Background: Bringing reliable and accurate tuberculosis (TB) diagnosis closer to patients is a key priority for global TB control. Molbio Diagnostics have developed the Truenat point-of-care molecular assays for detection of TB and rifampicin (RIF) resistance.

Methods: We conducted a prospective multicentre diagnostic accuracy study at 19 primary healthcare centres and seven reference laboratories in Peru, India, Ethiopia and Papua New Guinea to estimate the diagnostic accuracy of the point-of-care Truenat MTB, MTB Plus and MTB-RIF Dx assays for pulmonary TB using culture and phenotypic drug susceptibility testing as the reference standard, compared with Xpert MTB/RIF or Ultra.

Results: Of 1807 enrolled participants with TB signs/symptoms, 24% were culture-positive for Mycobacterium tuberculosis, of which 15% were RIF-resistant. In microscopy centres, the pooled sensitivity of Truenat MTB and Truenat MTB Plus was 73% (95% CI 67-78%) and 80% (95% CI 75-84%), respectively. Among smear-negative specimens, sensitivities were 36% (95% CI 27-47%) and 47% (95% CI 37-58%), respectively. Sensitivity of Truenat MTB-RIF was 84% (95% CI 62-95%). Truenat assays showed high specificity. Head-to-head comparison in the central reference laboratories suggested that the Truenat assays have similar performance to Xpert MTB/RIF.
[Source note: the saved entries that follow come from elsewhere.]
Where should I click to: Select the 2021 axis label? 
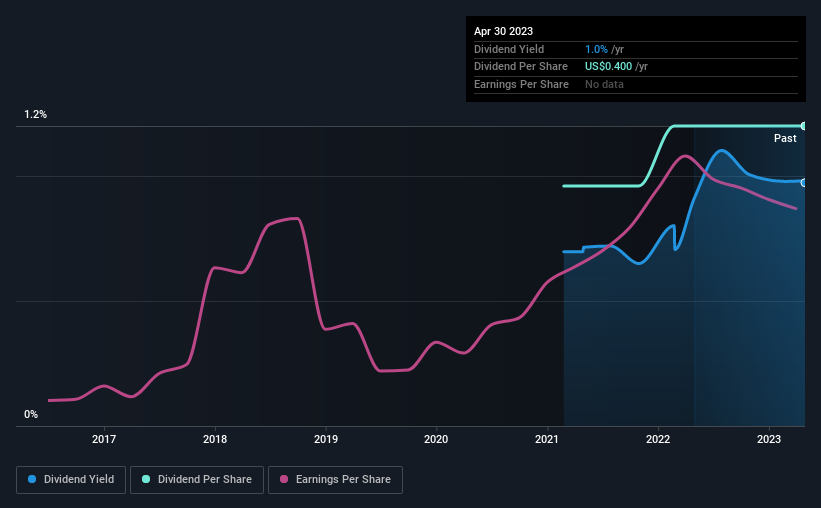point(547,439)
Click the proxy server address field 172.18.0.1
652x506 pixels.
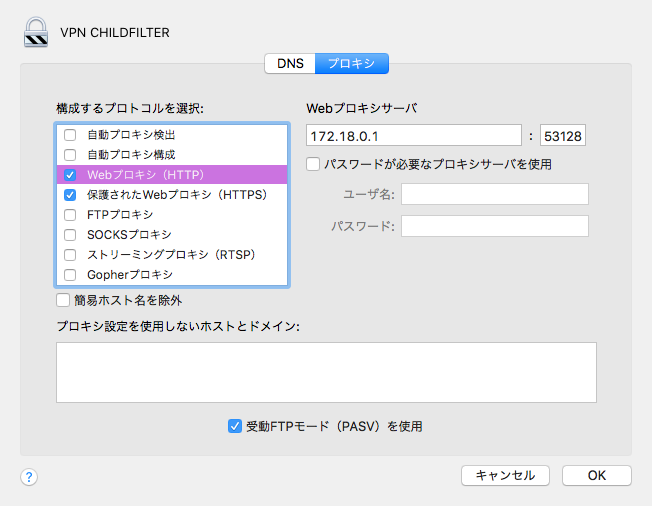(414, 135)
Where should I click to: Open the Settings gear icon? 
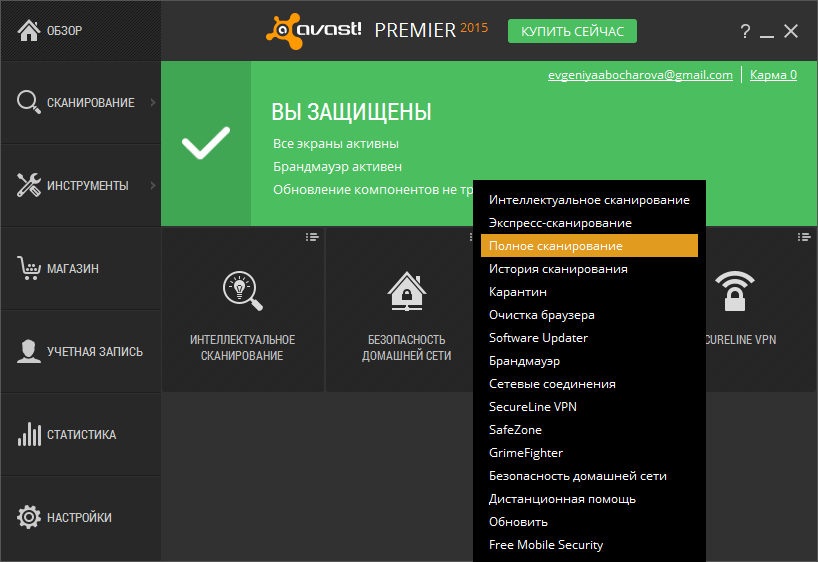click(29, 517)
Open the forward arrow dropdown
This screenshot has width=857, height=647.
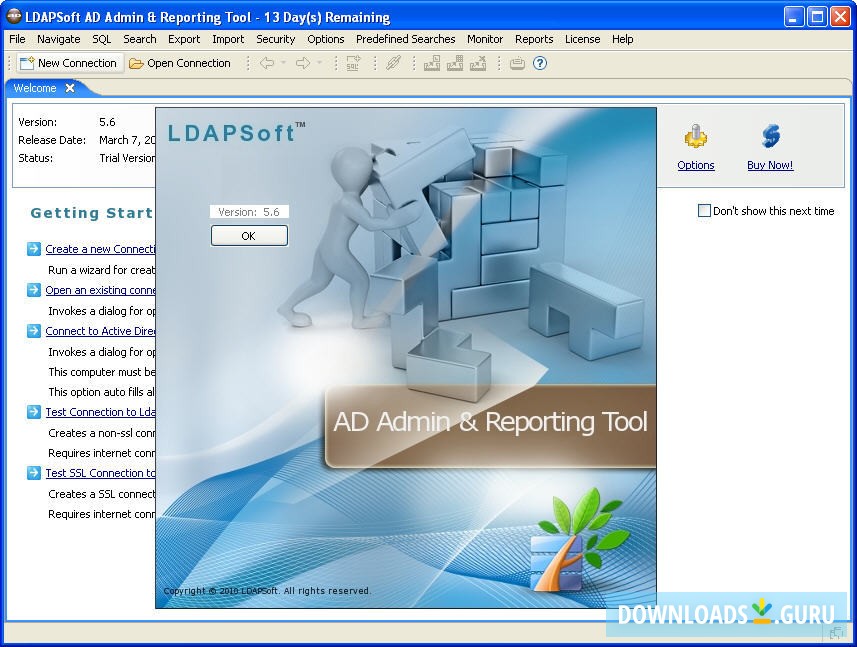tap(319, 63)
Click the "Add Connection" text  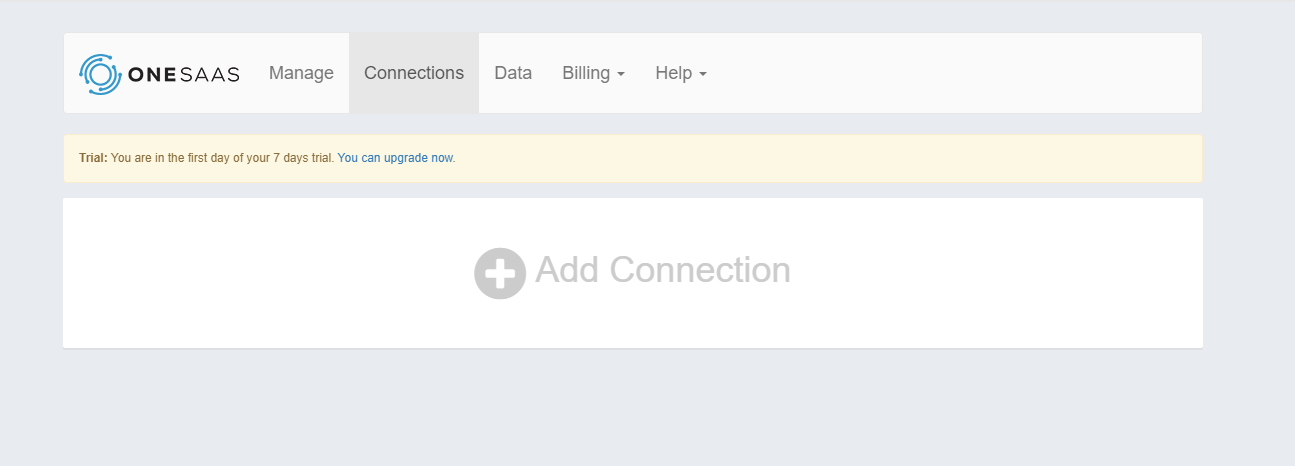click(663, 270)
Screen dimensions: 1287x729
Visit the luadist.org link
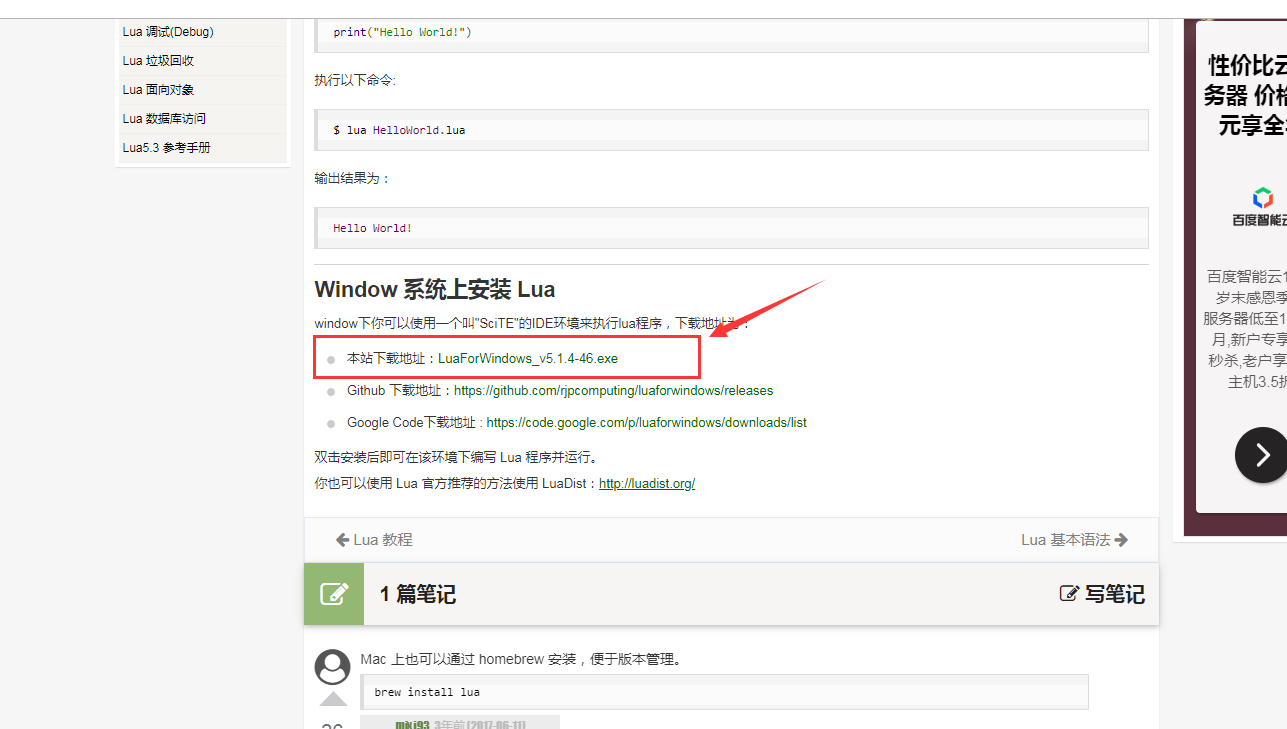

Conclusion: We found the performance of Molbio's Truenat MTB, MTB Plus and MTB-RIF Dx assays to be comparable to that of the Xpert MTB/RIF assay. Performing the Truenat tests in primary healthcare centres with very limited infrastructure was feasible. These data supported the development of a World Health Organization policy recommendation of the Molbio assays.